◆ **TASK PROMPT**: State how many lines in the rows below contain the string "Where". Give only the number.
--- Start ---
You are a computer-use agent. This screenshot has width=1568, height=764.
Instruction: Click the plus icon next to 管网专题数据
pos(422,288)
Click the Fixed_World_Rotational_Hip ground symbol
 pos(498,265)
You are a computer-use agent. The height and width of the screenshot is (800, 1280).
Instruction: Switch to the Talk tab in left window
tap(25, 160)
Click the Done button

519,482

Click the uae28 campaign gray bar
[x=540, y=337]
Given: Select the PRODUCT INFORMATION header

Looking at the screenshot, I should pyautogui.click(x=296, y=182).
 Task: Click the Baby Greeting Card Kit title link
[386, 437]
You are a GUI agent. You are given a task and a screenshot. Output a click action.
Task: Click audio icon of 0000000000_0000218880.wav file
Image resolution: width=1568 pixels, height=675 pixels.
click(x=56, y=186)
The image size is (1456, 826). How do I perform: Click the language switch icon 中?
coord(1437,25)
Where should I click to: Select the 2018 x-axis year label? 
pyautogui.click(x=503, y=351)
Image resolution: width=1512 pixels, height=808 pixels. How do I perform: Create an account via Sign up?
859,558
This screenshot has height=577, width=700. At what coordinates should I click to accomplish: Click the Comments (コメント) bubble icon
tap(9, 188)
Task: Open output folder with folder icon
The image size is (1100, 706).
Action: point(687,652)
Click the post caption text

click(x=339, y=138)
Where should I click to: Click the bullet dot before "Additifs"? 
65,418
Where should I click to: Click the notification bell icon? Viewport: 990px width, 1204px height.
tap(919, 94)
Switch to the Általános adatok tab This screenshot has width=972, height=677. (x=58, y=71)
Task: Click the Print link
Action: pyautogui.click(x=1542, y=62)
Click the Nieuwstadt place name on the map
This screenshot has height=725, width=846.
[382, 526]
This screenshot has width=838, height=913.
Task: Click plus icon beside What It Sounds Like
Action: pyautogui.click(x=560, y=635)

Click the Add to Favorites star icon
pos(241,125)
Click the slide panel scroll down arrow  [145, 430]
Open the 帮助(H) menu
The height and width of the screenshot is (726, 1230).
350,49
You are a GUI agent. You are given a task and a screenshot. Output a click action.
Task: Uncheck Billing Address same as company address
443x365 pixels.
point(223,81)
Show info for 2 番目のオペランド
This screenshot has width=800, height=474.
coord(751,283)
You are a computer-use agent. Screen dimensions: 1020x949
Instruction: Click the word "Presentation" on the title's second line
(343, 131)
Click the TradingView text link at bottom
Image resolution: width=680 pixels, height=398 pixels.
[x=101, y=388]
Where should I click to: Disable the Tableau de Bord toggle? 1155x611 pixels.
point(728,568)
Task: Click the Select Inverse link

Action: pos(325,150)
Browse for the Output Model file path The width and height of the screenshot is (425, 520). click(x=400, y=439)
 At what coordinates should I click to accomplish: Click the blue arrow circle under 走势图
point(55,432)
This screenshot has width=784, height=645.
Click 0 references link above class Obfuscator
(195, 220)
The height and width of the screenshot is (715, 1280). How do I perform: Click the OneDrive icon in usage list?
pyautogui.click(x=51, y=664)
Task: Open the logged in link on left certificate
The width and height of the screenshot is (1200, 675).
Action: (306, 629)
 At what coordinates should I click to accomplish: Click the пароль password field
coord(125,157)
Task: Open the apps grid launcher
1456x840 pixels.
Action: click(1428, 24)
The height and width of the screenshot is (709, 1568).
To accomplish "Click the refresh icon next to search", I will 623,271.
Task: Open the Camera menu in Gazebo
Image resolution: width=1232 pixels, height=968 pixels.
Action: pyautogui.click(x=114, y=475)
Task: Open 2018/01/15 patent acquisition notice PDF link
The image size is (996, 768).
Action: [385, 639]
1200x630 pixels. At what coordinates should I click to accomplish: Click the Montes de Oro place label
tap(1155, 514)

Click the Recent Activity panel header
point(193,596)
--- End ---
◆ **FINAL RESULT**: 4